WORK TASK: Word for word, restate the lines of the listing below from the line with "Open the Application dropdown" through the line with "Given: Click the battery icon in status bar", and do not include the pictures.

====== RECORDS PROVIDED

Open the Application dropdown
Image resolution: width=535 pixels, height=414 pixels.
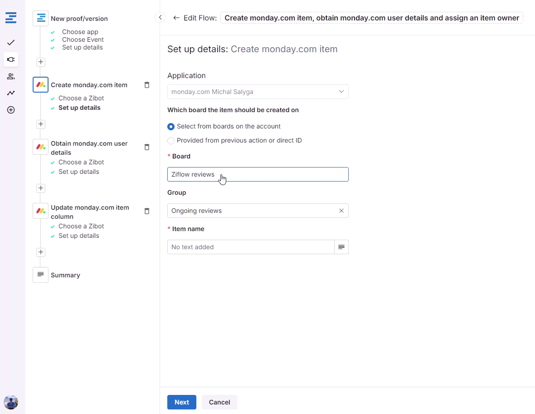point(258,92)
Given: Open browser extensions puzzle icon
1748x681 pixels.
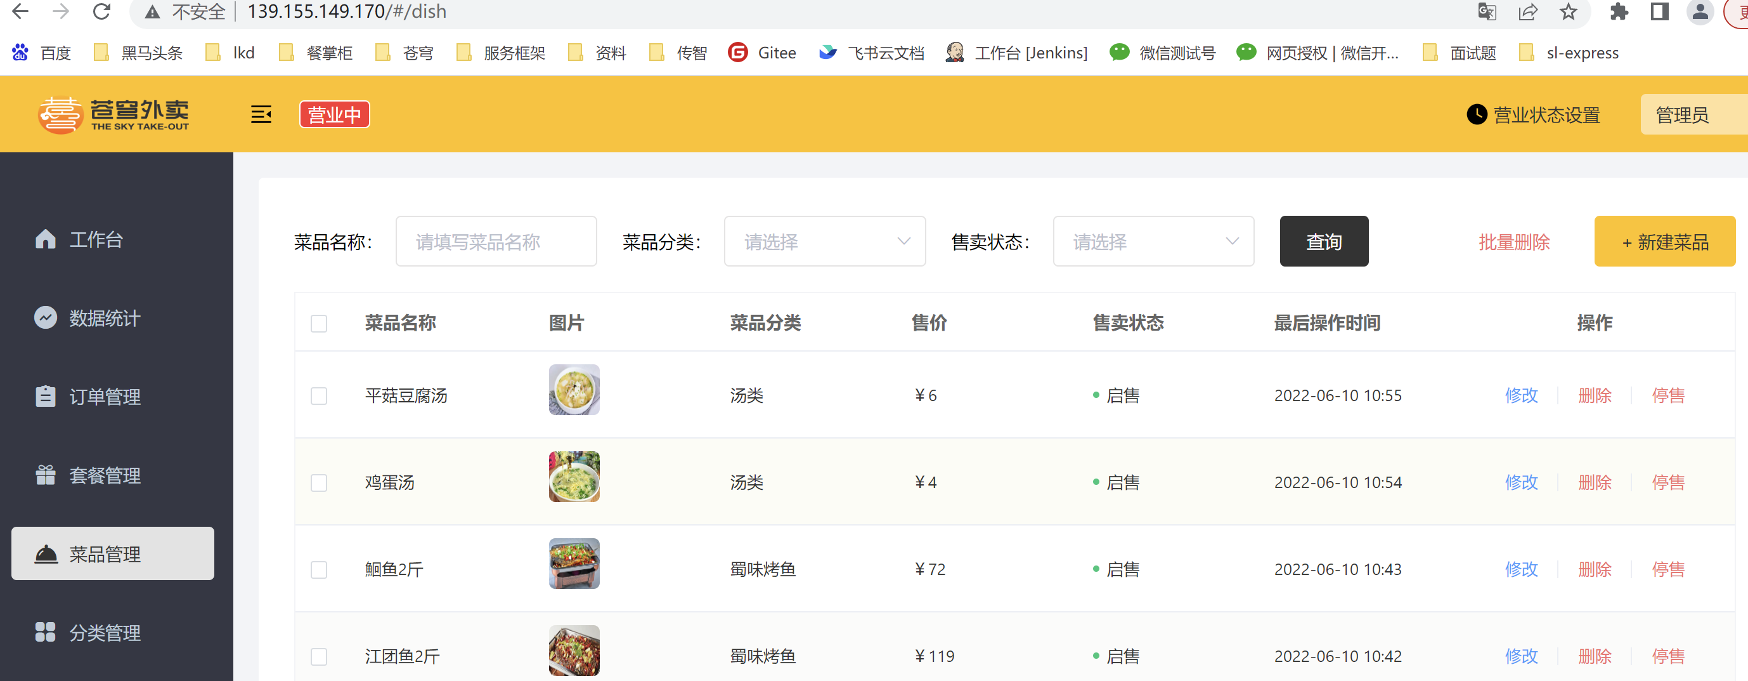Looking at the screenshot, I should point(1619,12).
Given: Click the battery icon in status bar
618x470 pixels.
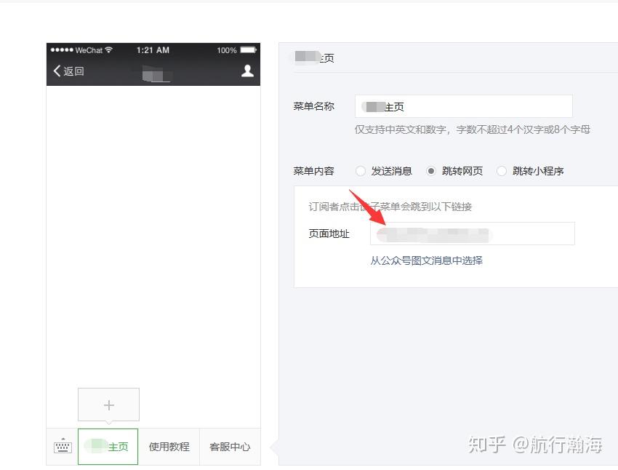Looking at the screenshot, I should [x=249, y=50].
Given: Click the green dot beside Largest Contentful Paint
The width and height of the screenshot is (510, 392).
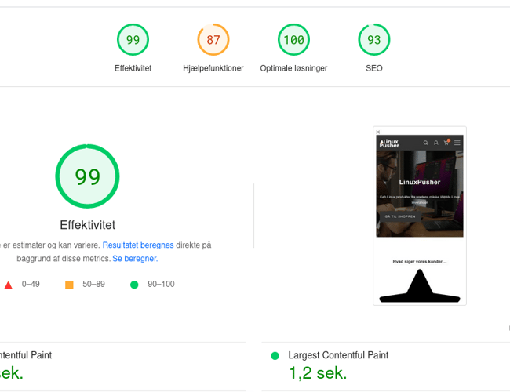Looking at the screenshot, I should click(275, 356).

============
====== RECORDS PROVIDED

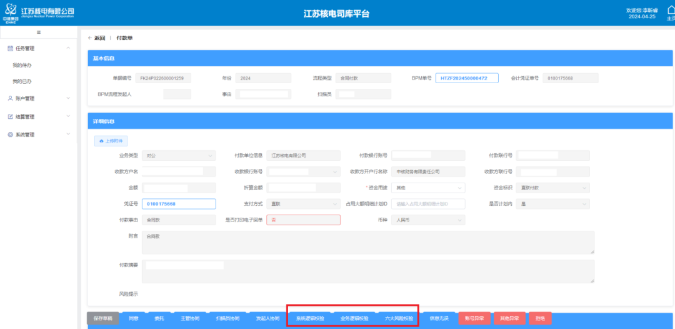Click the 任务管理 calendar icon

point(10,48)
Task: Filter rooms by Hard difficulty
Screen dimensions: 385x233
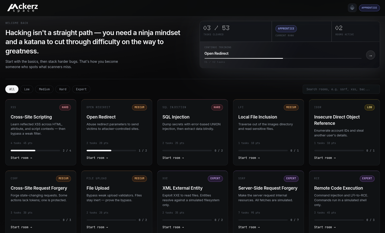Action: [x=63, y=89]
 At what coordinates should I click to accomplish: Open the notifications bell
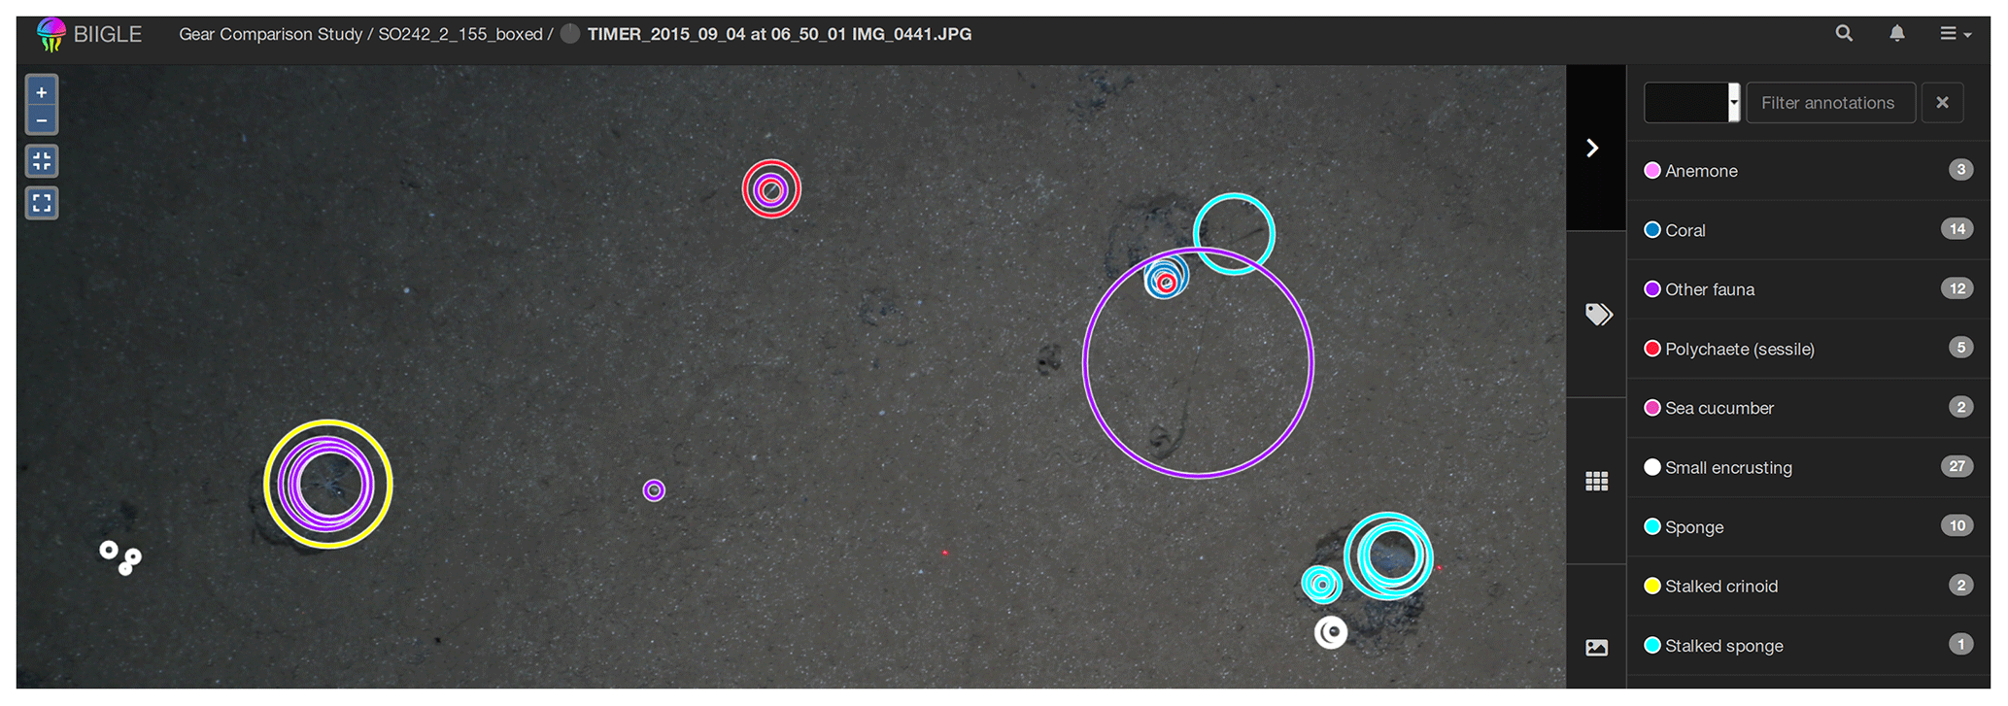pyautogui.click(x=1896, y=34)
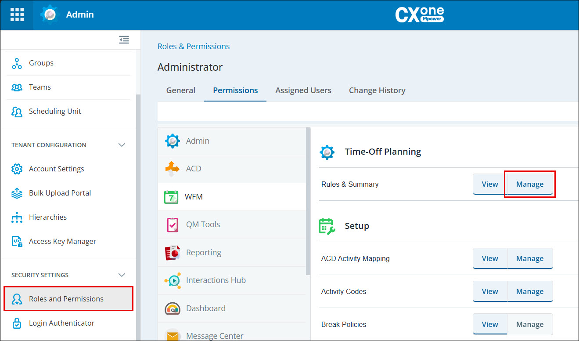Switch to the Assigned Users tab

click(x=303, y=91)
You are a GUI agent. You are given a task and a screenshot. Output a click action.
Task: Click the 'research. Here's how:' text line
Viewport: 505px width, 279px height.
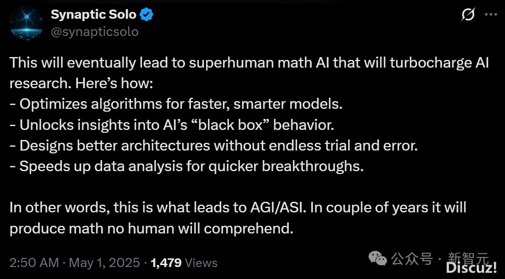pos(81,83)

============

YOUR RESPONSE:
Open the Application dropdown
Image resolution: width=535 pixels, height=414 pixels.
point(258,92)
Given: Open browser extensions puzzle icon
1748x681 pixels.
Looking at the screenshot, I should point(1619,12).
Given: Click the battery icon in status bar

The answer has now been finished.